Other mods are cheaper -- with the exception of the Verizon-exclusive $350 5G mod -- and the next most expensive mod is the moto smart speaker with Amazon Alexa at just short of $150 to buy. The real problem with the mods' pricing is that some of these features don't feel as though they'd be worth the cost.
While it may be convenient to snap a moto stereo speaker mod onto the gadget at just $59.99 in place of a quick portable speaker. A portable speaker at that cost will undoubtedly offer a more powerful experience. Similarly, the moto gamepad does add in an extra battery and some Nintendo Switch-like controls for only $79.99 but that's decidedly more expensive than the average for a simple Bluetooth or wired controller
Neither necessarily offers a lot of advantages for the extra cost and that's fairly consistent across the board.

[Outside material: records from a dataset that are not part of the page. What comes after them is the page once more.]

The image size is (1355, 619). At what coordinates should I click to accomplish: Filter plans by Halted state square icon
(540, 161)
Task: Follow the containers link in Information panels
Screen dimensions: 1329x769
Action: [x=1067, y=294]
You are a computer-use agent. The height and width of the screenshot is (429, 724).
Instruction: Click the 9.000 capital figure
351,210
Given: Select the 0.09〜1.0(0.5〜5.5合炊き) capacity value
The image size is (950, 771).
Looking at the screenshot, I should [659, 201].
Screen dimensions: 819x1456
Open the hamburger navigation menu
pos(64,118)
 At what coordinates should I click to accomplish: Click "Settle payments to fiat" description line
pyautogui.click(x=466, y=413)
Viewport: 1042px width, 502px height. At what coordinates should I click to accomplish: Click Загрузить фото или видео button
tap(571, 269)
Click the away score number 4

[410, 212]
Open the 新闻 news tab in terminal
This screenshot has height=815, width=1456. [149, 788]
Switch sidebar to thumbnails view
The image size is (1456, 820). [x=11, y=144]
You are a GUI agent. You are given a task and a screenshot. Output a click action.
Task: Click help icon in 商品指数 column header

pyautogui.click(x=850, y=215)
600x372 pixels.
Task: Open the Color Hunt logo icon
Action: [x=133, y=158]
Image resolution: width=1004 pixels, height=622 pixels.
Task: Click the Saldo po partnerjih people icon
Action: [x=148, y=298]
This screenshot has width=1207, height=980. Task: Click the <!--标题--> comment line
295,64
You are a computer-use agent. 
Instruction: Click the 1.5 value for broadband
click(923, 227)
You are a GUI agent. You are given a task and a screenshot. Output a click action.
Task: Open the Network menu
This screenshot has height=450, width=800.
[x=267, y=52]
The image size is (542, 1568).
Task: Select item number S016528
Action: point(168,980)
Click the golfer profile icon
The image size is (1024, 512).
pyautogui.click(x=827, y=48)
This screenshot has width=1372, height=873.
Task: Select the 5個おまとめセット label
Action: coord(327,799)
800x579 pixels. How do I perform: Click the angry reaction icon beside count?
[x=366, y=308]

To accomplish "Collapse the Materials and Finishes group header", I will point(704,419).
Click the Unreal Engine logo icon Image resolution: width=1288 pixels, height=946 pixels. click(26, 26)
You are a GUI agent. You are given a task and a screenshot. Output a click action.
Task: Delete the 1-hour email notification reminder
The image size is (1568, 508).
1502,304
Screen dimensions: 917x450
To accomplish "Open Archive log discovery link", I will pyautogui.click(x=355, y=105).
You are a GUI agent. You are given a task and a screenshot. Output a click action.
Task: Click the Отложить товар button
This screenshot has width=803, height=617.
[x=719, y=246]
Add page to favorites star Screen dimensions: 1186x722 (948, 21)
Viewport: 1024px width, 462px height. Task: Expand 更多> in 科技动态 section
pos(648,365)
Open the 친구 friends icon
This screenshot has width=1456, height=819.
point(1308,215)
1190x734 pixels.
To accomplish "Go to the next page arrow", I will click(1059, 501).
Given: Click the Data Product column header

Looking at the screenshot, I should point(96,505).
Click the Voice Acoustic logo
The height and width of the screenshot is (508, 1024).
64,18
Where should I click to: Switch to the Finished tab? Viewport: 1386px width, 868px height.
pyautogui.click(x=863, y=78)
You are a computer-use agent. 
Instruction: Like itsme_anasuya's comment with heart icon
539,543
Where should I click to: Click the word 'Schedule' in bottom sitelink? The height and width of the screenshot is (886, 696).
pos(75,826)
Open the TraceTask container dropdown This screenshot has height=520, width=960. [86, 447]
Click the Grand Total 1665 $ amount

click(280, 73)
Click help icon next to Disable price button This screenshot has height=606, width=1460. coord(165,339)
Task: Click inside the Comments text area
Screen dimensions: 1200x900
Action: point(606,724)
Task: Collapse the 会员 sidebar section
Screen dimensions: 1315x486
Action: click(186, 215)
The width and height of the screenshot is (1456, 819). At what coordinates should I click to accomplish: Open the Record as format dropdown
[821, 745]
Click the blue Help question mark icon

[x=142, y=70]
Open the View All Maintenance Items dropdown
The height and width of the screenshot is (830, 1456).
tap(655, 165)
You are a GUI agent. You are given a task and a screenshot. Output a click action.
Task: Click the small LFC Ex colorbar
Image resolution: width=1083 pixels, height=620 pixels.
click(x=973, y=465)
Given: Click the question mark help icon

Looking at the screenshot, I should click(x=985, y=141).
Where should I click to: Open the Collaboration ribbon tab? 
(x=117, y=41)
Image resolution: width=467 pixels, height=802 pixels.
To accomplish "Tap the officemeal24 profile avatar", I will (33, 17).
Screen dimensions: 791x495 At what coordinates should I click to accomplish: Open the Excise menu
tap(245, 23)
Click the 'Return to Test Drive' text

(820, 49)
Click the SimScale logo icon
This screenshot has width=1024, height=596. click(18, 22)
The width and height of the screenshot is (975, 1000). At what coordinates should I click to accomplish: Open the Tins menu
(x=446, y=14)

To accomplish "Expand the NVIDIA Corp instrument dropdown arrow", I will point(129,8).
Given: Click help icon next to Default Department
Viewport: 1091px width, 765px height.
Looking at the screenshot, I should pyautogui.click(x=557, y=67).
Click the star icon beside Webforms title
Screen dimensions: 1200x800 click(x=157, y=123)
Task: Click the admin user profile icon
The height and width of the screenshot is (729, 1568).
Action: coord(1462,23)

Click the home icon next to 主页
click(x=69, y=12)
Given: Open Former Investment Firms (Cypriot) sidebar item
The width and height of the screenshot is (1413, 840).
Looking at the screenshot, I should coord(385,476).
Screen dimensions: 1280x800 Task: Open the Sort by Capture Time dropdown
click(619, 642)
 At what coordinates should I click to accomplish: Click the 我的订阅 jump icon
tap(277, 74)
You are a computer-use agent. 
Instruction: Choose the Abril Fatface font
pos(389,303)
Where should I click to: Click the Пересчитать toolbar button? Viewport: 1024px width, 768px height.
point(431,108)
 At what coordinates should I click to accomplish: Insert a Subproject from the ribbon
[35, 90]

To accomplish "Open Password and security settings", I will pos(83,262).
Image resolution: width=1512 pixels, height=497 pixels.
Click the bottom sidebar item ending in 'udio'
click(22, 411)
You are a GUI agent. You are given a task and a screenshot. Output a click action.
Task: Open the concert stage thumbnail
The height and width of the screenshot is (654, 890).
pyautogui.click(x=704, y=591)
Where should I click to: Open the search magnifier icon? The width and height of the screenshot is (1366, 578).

Put simply, although moto mods will certainly be worthwhile for some and particularly for those who already have a Moto Z device, placing that extra cost over the initial buy-in of $499 for the Moto Z4 itself won't be worth it for everybody. That's especially true since this is decidedly a mid-range smartphone and won't likely have the same shelf life or longevity as a flagship.
Even at a premium, at least some of those mods are still going to be well worth the cost for some users. I can't see my way to justifying the $199 price tag of the included moto 360 camera mod, let alone the cost of the 5G mod.
The latter of those is around half the cost of some brand new top-tier smartphone. Although it opens up the use of next-generation networks, it does not open up all of the next generation features that might be expected from a brand new device. Because the Moto Z4 won't ever see an update beyond Android Q, expected to land in 2020, and because it's limited to Verizon's still-unsubstantial 5G network, that cost won't exactly offer much for most users.

Cameras are okay but not so much the 360-degree camera and not that camera hump

The moto 360 camera does have some worthwhile features in its own right. As its name implies allows users to capture a full sweeping view of their surroundings and a dedicated shutter button, for example, has been placed at the center and hidden behind the Moto logo. It's also extremely convenient to snap a full panorama without having to move the phone at all. It really is just a click and the photo is taken.
The most prominent problem I ran into with the camera, however, is that the quality just doesn't appear to quite match up with the cost or with what the expectations that might be built up by primary snappers on the Moto Z4. Transitions from light to dark scenes don't translate well at all, for starters. Making matters worse, in shots where both heavy shadows and bright light come into play, one or the other is going to be washed out or just too dark. It also just performs extremely poorly in low-light circumstances such as when it's used indoors.
Details around the edges of the capture zone, since this camera effectively combines a fish-eye front and back shot into a single capture, tend to be far less clear too. The end result is a lot of convenience for those who like to snap 360 shots manually using a panorama mode but with sub-par performance in terms of stitching frames together.
That's disappointing since color capture and details toward the center of each frame is actually very accurate. So it ends up feeling like the shots could have been much better. It isn't immediately clear whether that's a hardware or software problem either.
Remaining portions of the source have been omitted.